── Text for analysis ──


    In one way I wonder if sorting your email messages in different folders is the most efficient way of doing it, instead of searching as I am doing it now.

    I agree with Matt Stigall that it is good that the government didn’t step in. The bureaucrats are intruding in our lives too much as it is nowadays. If it would be a clear case of fraud or other criminal action on a specific individual then it would a different situation.

    I wonder if the solution is to charge a small fee if you want to send email messages. You could then use some kind of micro payment to the receiving party and the players that are responsible for the infrastructure. This is a futuristic scenario, but I think it could be good to think outside the box, instead of taking it for granted that email communication should be free.

    Please feel free to read my blog post from 2005, What’s in your inbox. (Click on the link “Martin Lindeskog” Says:) I appreciate and welcome an email message from YOU! 🙂

  7. Daily Picture Trends

    Yep, i saw that in my spam folder now there few mail that earlier.

  8. @ Chris, you’re right. The problem would go away if people just didn’t click on such stuff. I just read the other day that someone lost the family’s life savings to one of those Nigerian money scams — unbelievable!

    @ John, Wow! That’s an eye-opening graph. Thanks for sharing that with us.

    @ Matt, you raise a good point about Internet regulation — I sure don’t want more of that!

    — Anita

  9. I actually saw a bit of a spike in my spam folder… Interesting article though.

  10. Hard to believe that scale of spam could be generated by 2 operators! My, my….Kudos to the brave ones who took the action.

  11. Wow. This is such a good news.

    I’m a bit worried on the last statement about the community effort. It just proved that we really just can’t rely on the gov’t. . And yes, Matt I agree with you. There should be a strict implementation of an Internet regulation to improve our business processes.

  12. It’s great that someone actually took a stand and shut them down. This will be a nice little vacation from spammers but unfortunately it won’t last. They will always find a way around the obstacles we put out, afterall this is how they do business.

  13. The sad thing is that after a while spammers will find a way to get back online. It’s a whole industry. ISPs or mail servers play an important role in the process, but unless the whole infrastructure of illigal pharma, distribution centers, etc will be shut down, spammers will reappear.

───
── Input data ──

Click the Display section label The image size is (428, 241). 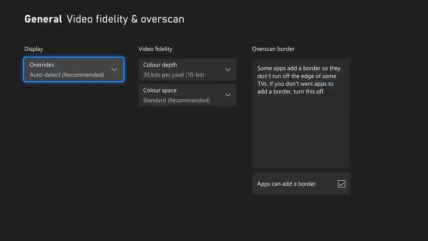pos(34,49)
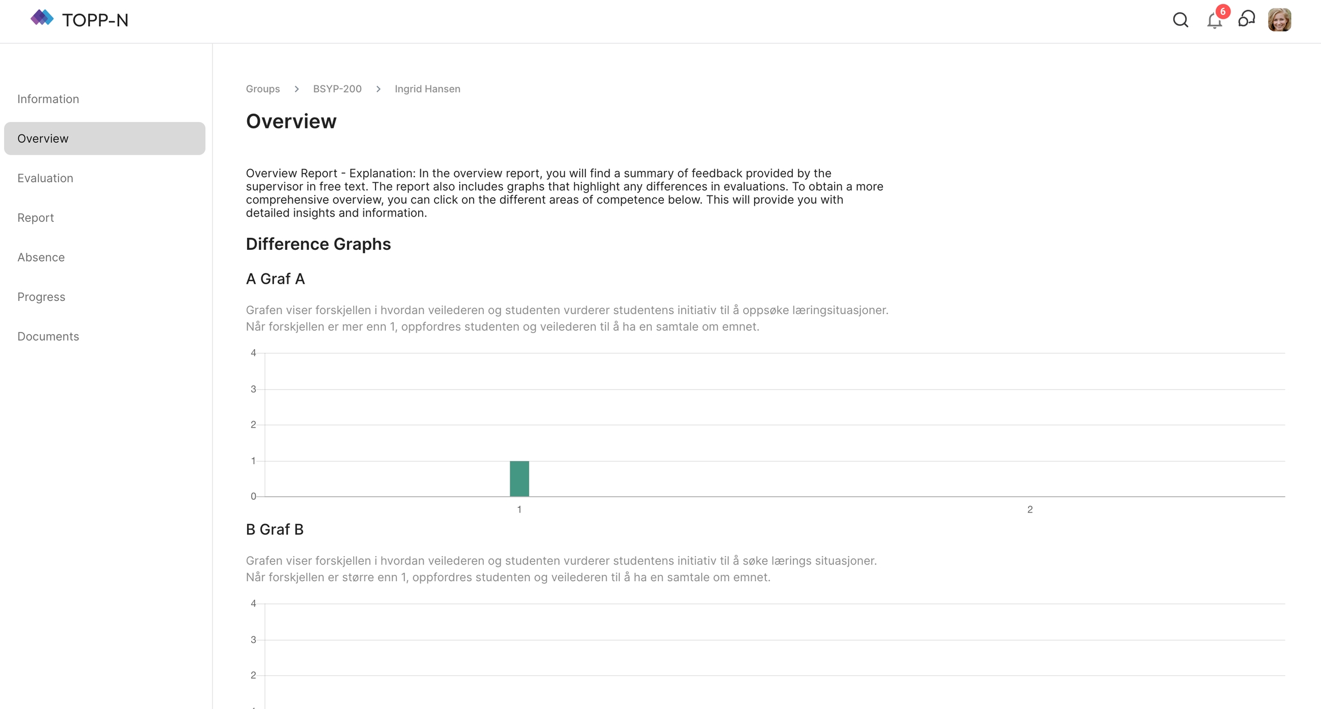Go to the BSYP-200 breadcrumb link
Viewport: 1321px width, 709px height.
click(x=337, y=89)
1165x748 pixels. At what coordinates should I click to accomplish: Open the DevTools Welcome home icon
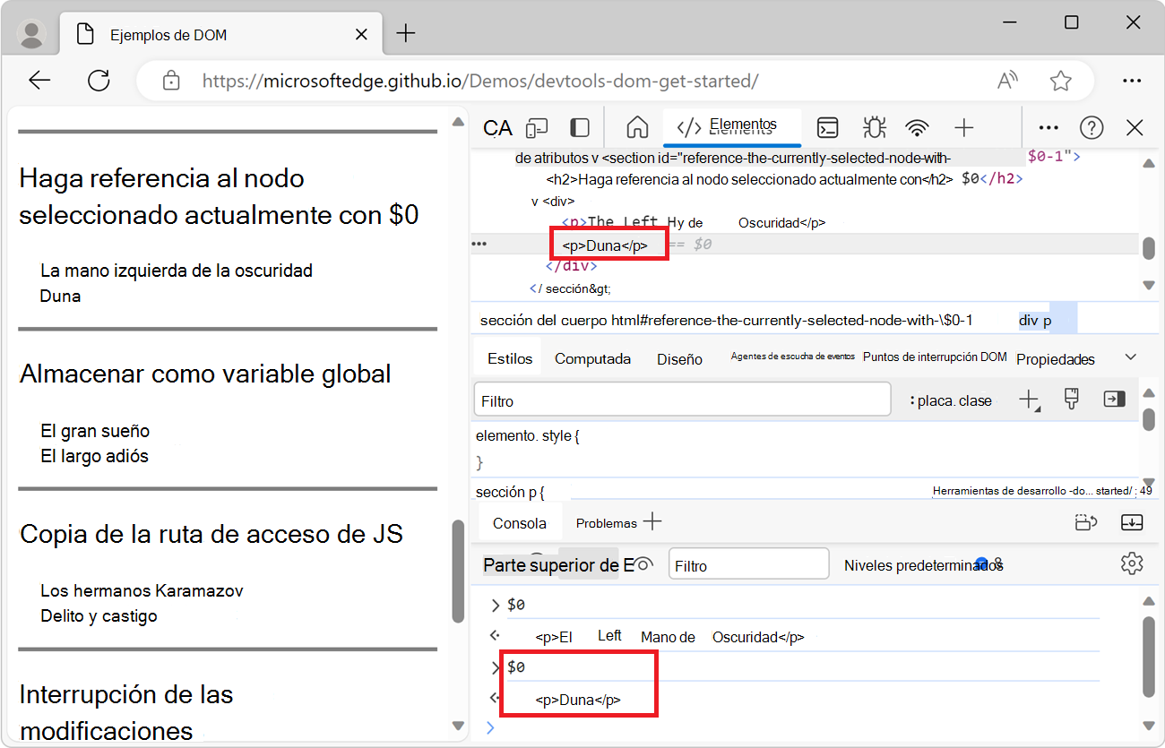click(637, 128)
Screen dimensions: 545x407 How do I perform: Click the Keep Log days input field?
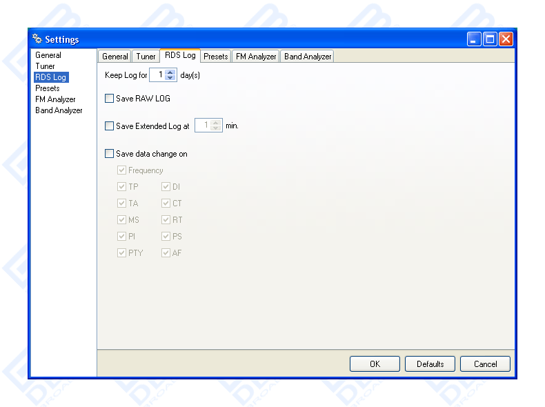(x=157, y=75)
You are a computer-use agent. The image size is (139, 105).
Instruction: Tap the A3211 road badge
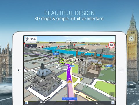pos(56,54)

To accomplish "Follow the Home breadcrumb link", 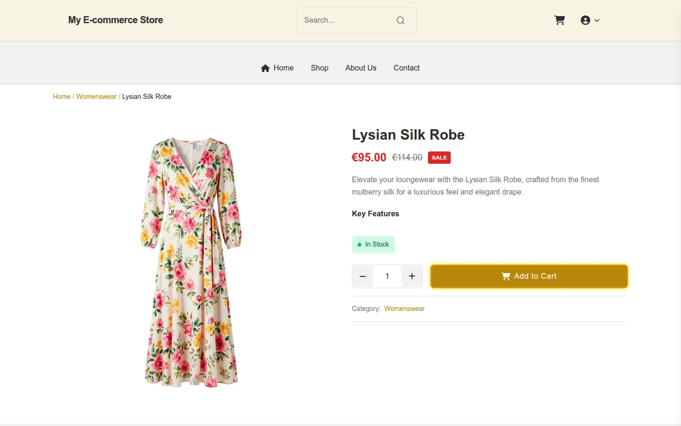I will [x=61, y=97].
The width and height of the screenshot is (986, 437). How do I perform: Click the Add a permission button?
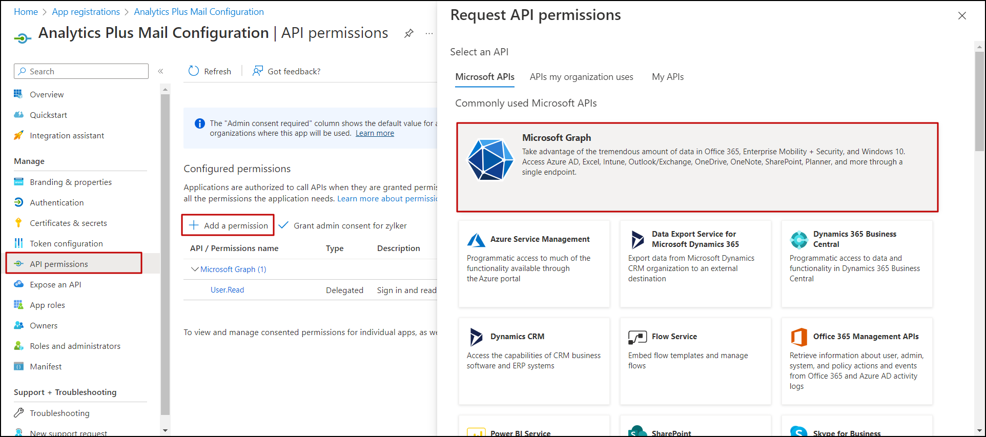click(x=228, y=225)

───

Exercise
Summarize the reader comments on spam in two sentences.

Written reply
One commenter proposes charging a small fee to send email, and others differ on regulation, with some glad the government did not step in and another calling for strict Internet regulation. Several praise the shutdown of the spam operators but expect spammers to return, since spam is a whole industry.